Even distributorless ignition systems have spark plugs, ignition cables, coils and modules. The only parts missing are the distributor cap and rotor. Instead of a single ignition coil, most distributorless ignition systems have at least one coil for every two cylinders and some have a separate coil for every cylinder!
There are two primary reasons people buy ignition parts: one is to hopefully "cure" an ignition-related driveability problem (which more often than not turns out not to be ignition-related).
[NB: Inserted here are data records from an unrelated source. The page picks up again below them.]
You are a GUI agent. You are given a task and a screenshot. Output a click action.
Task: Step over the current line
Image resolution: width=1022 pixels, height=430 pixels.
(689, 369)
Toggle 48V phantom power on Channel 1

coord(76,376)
The other is for scheduled maintenance.
The spark plugs deliver the spark that ignites the fuel mixture as the piston approaches top dead center on its compression stroke.
Whenever a plug misfires, a whole cylinder of unburned fuel goes out the exhaust pipe. Not only does this waste a lot of fuel, it makes the converter work extra hard to get rid of the unwanted hydrocarbons in the exhaust. If the occasional misfire turns into a steady misfire, the result can be an overheated converter and a possible meltdown. Even if the converter doesn't cook itself, the engine will be noticeably down on power. It may idle rough, be hard to start and will likely fail an emissions test. The cure would seem to be a new set of plugs.
But life is never so simple. First of all, there's a reason why the plugs are misfiring in the first place. The underlying problem could be bad ignition cables, a weak coil or even a fuel problem. A condition known as "lean misfire" occurs if the air/fuel mixture is too lean to ignite reliably. This can be caused by clogged fuel injectors, vacuum leaks or an EGR valve that's stuck open.
In situations where the old plugs have umpteen zillion miles on them, they're probably misfiring because the electrodes are badly worn.
The recommended replacement interval for most spark plugs, except the long-life variety, is still 30,000 miles. The vehicle manufacturers claim their long life plugs can go 100,000 miles, but that's assuming ideal circumstances.
To produce a nice, hot spark for reliable ignition, the electrodes must be sharp, clean and gapped at the proper distance apart. As the plugs wear, the electrode gap widens because of metal erosion.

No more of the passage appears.